> [Your instructions] Among the entries below, take the line with "Open the Choose category dropdown" and the line with "Task: Select the 2.17(Fast)", and output them and every line between them exactly, with nothing else.

*** Data for analysis Section Begins ***

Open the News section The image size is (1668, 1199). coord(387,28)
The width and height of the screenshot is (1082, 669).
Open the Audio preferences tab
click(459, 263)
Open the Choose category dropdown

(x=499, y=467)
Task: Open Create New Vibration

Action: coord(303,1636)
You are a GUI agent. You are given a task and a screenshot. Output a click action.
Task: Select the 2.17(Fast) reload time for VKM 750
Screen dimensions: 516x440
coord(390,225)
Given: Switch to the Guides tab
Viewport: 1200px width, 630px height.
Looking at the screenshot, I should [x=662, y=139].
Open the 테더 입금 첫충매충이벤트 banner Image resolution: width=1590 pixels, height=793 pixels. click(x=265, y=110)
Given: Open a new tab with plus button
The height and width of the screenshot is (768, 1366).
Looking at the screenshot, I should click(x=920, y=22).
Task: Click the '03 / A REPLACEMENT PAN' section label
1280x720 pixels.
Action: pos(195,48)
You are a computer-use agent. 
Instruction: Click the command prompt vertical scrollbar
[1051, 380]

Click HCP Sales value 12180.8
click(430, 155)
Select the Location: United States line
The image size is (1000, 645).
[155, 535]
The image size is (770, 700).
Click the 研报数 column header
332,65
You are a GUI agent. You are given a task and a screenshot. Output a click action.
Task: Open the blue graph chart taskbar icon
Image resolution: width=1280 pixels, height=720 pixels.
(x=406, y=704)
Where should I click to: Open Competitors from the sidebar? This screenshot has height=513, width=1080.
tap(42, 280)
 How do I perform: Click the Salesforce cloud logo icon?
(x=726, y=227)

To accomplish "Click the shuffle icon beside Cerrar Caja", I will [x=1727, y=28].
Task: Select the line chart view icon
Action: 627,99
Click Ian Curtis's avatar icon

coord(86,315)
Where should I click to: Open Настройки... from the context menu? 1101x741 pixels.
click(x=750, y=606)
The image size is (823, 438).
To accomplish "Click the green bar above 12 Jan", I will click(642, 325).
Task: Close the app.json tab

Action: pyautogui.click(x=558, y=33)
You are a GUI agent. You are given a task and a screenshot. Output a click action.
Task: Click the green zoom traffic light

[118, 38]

*** Data for analysis Section Ends ***

> [Reply to the task]
Open the Choose category dropdown

(x=499, y=467)
Task: Open Create New Vibration

Action: coord(303,1636)
You are a GUI agent. You are given a task and a screenshot. Output a click action.
Task: Select the 2.17(Fast) reload time for VKM 750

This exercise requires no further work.